┌──

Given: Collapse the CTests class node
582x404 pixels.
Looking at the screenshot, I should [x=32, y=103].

└──
┌──

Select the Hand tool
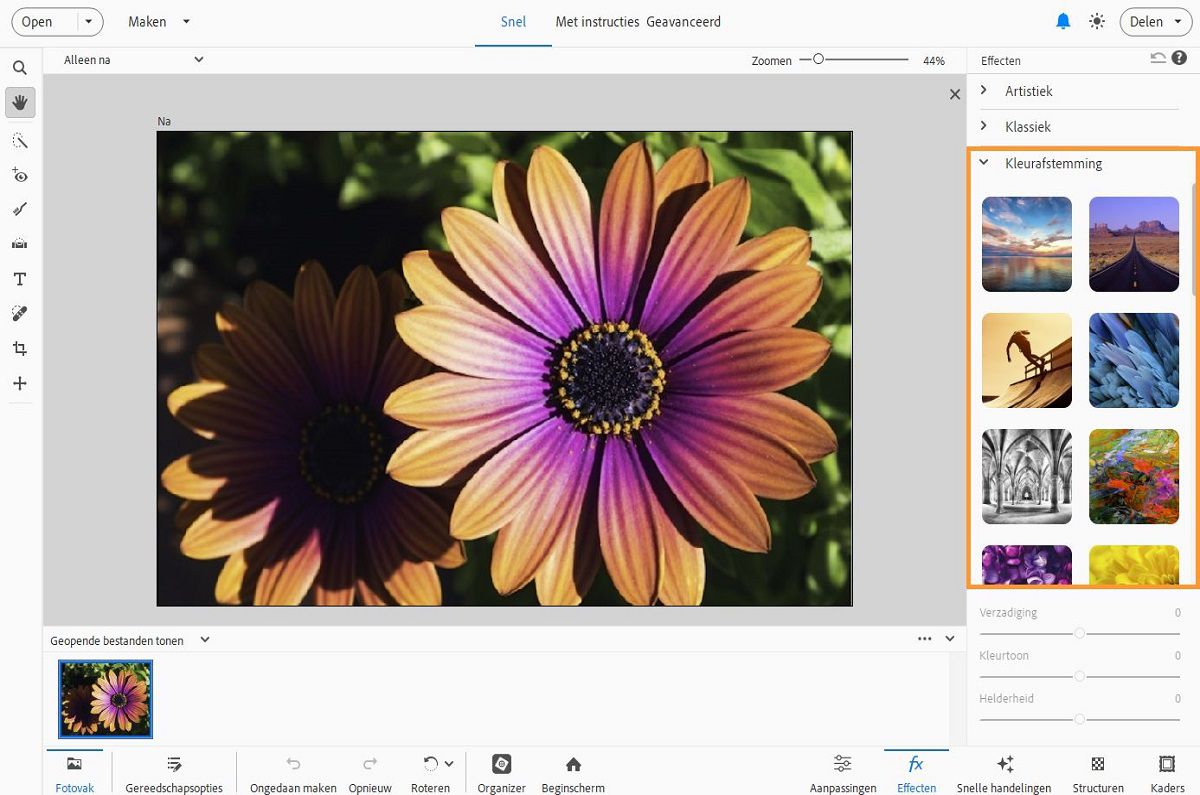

└──
┌──

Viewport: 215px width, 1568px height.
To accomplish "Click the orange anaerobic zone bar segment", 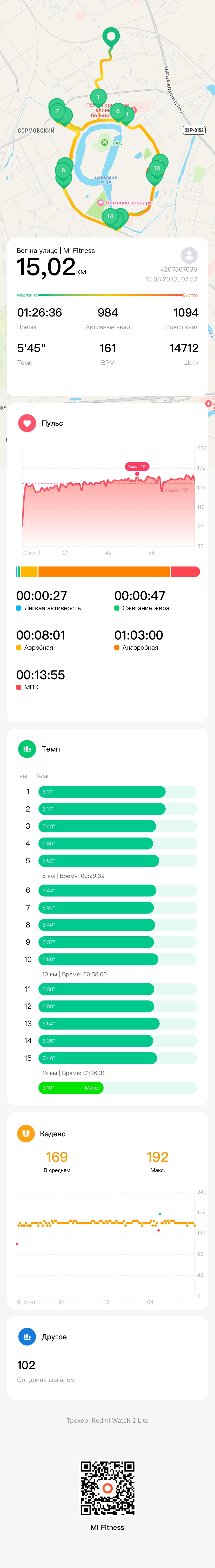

└──

Copy out the lines above from the line containing "Viewport: 215px width, 1568px height." through the line containing "the orange anaerobic", exactly, and keep the pictures out.

Solution to the problem =
Viewport: 215px width, 1568px height.
To accomplish "Click the orange anaerobic zone bar segment", 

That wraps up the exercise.